FDI flows particularly slowed in 2019 due to Easter bombings, political uncertainty over elections and tepid economic growth. FDI in 2019 was just US$ 758 million, which is around 0.9 percent of GDP, less than half of what was realised in 2018, Moody’s data showed.
Direct investments to Sri Lanka particularly slowed during 2018 and 2019 due to lower FDIs from China, “reflective of the completion of large number of investments in real estate and telecommunications, as well as the US$ 1.4 billion received for the construction (by China Harbour Engineering Company Ltd) of the Colombo Port City, one of Sri Lanka’s largest FDI projects, which came in during the 2016-18 period,” Moody’s said.

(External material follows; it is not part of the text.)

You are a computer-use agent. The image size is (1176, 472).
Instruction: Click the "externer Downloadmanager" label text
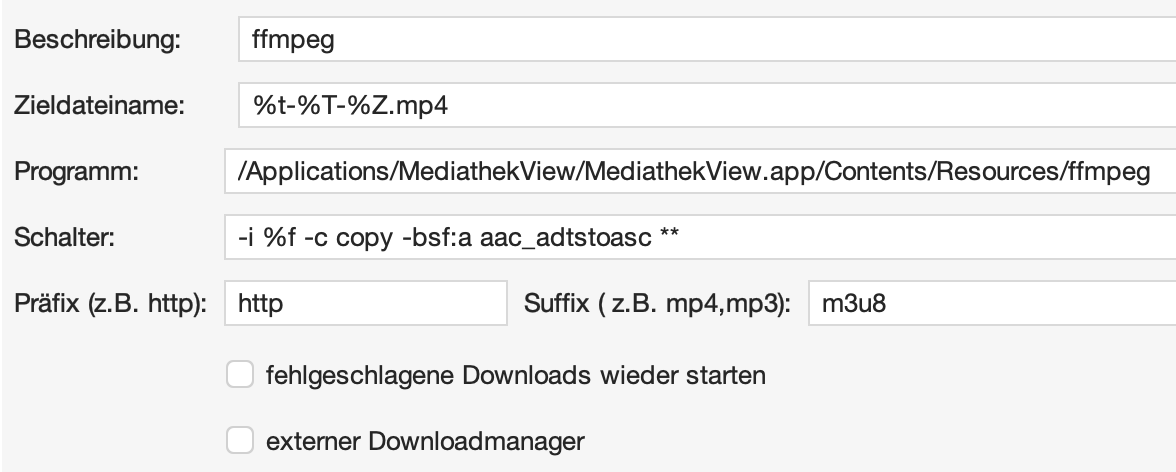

The United States last week offered to promote US investments in Sri Lanka as a counterbalance to the China’s influence in the country, during the brief visit made by Secretary of State, Mike Pompeo as part of his Asian diplomatic tour. Moody’s in their report reiterated that the Sri Lanka’s long-term growth potential hinges largely on foreign investments, diversified trade and tourism.
“If effective and sustained, such steps would stimulate higher growth over the medium to longer term and mitigate balance of payment pressures by reducing the reliance on debt-creating foreign exchange inflows to bolster economic resilience,” the rating agency said.